Q. I can’t always get to the store when I need citrus zest. Can I freeze zest? If so, should I freeze it in strips or zested?
Thanks! — J.B.
Freezing zest is an excellent way to keep those little bits of intense, citrus flavor on hand for recipes, garnishes or salad dressing. The trick is to remember to make zest when you are using the citrus for juice, then pack the zest into small plastic bags (such as the snack-size bags) or just wrap up a tablespoon or two of zest in plastic wrap, and close it tightly around the zest.

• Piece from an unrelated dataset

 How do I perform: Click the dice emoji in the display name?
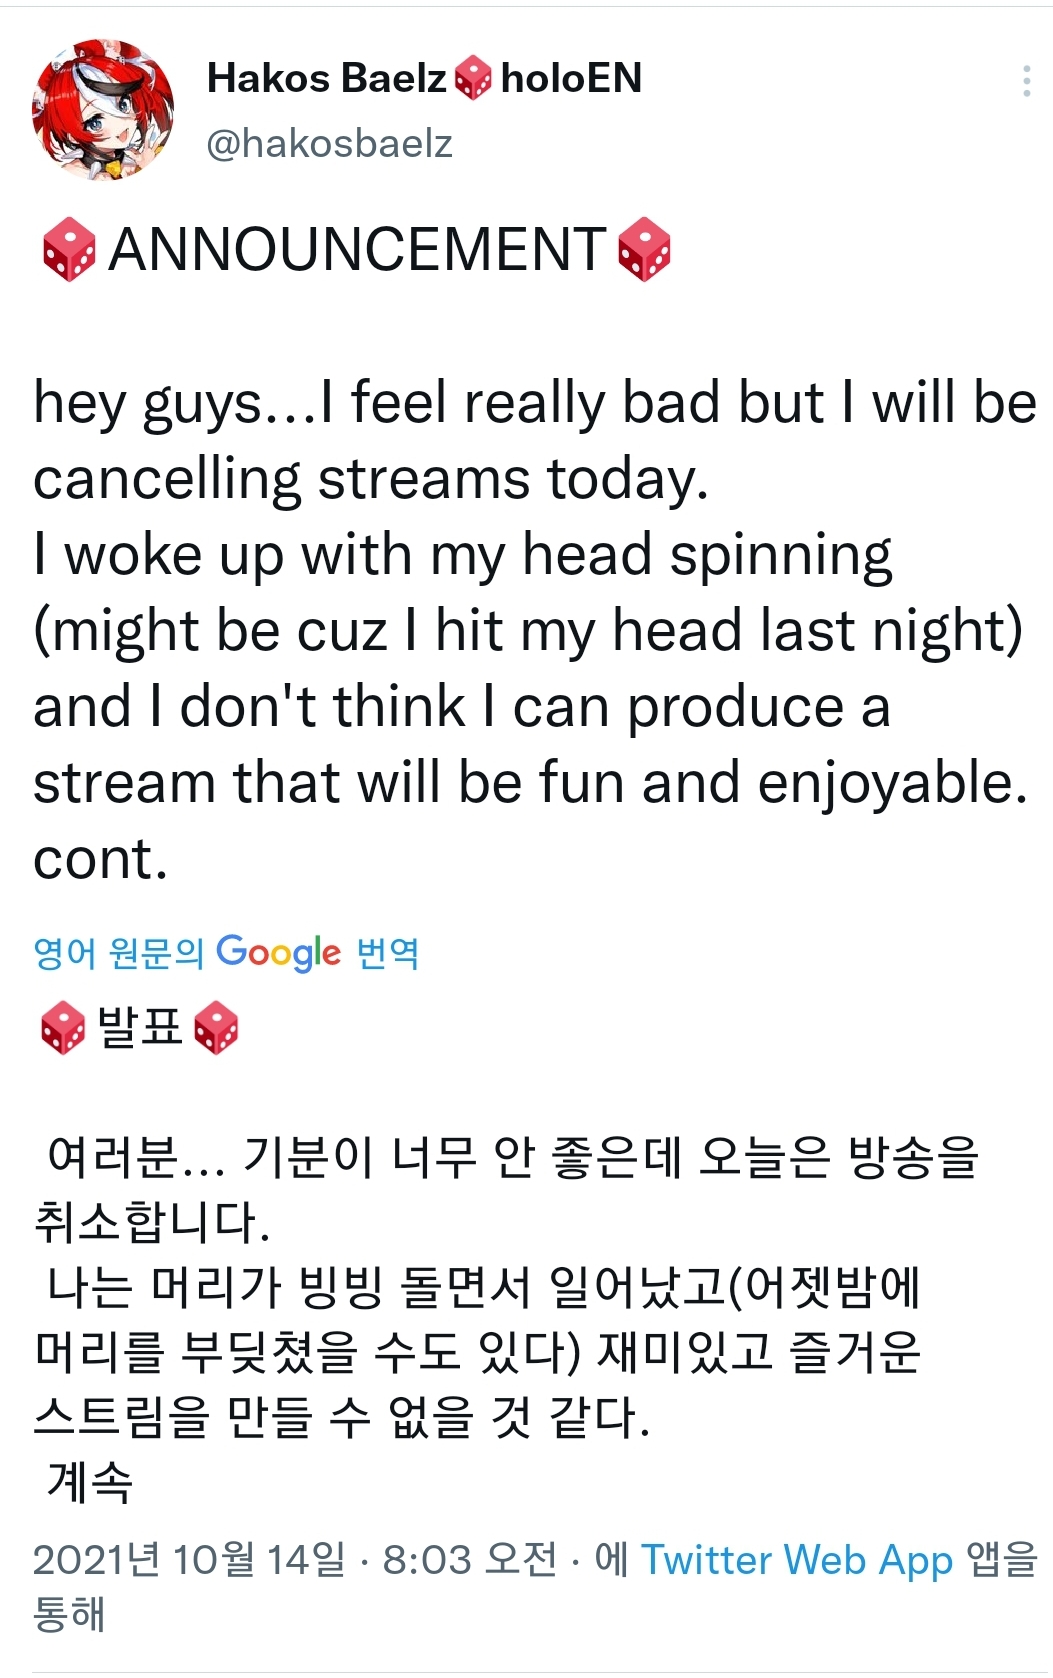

Zest is the colored part of a lemon, lime or orange rind. First, wash the fruit and dry it well. As you are zesting, try to avoid the white pith underneath the zest, as it is bitter. One good way to zest citrus is by using a tool made for that purpose. You can find a lemon or citrus zester in a cooking supply store. Or, use a microplane grater or the side of a stand grater with the smallest holes. Simply run the fruit across the smallest holes on the grater, moving the fruit around so that you can take of a thin layer all around the peel.
If you use either of these methods, use a pastry brush after you’ve grated the zest to get all the bits out of the grater.
There is about a tablespoon of zest per normal-sized lemon. When you take the zest out of the freezer to use later, you don’t have to defrost – that will happen pretty quickly once you take it from the freezer. Put the amount you need directly into the recipe. The zest won’t be at its best if you leave in the freezer for a long time. Replace with fresh from time to time.